What to produce: Within the entries below, please return exactly the lines from the one with "You are a computer-use" through the one with "The image size", leaving out any pictures.

Record set:
BEGIN

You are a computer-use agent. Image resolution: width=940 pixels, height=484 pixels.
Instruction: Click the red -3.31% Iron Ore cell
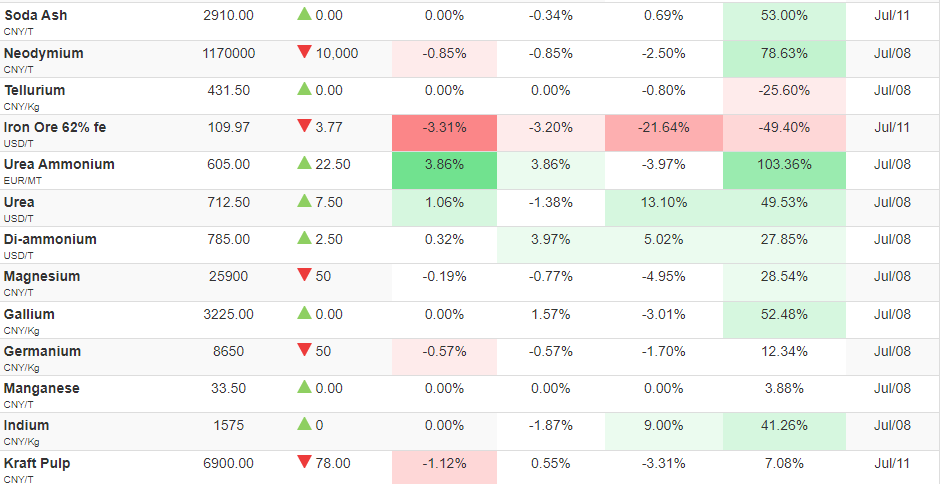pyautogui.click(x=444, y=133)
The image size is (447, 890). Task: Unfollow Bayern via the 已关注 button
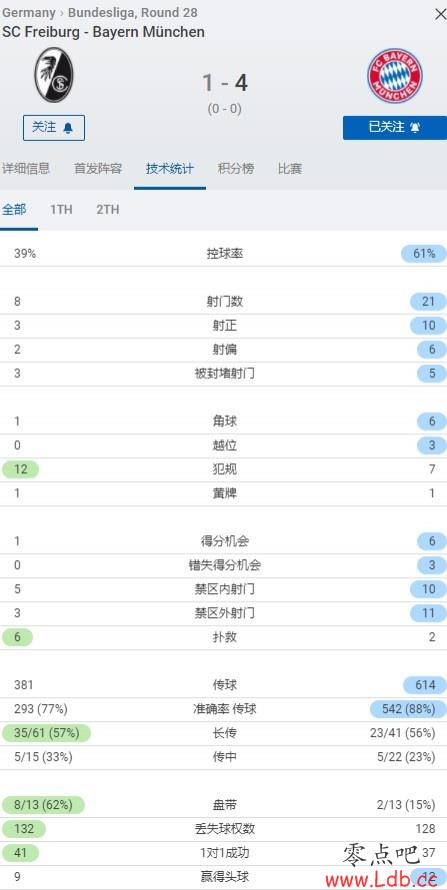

END
BEGIN

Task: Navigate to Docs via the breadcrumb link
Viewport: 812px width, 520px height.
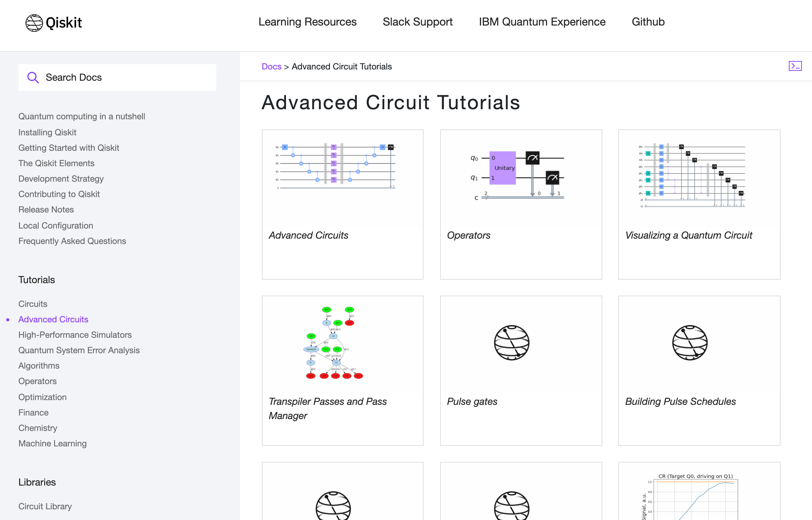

END

Answer box:
You are a computer-use agent. Image resolution: width=940 pixels, height=484 pixels.
Instruction: Click the red -3.31% Iron Ore cell
pyautogui.click(x=444, y=133)
The image size is (447, 890). Task: Unfollow Bayern via the 已关注 button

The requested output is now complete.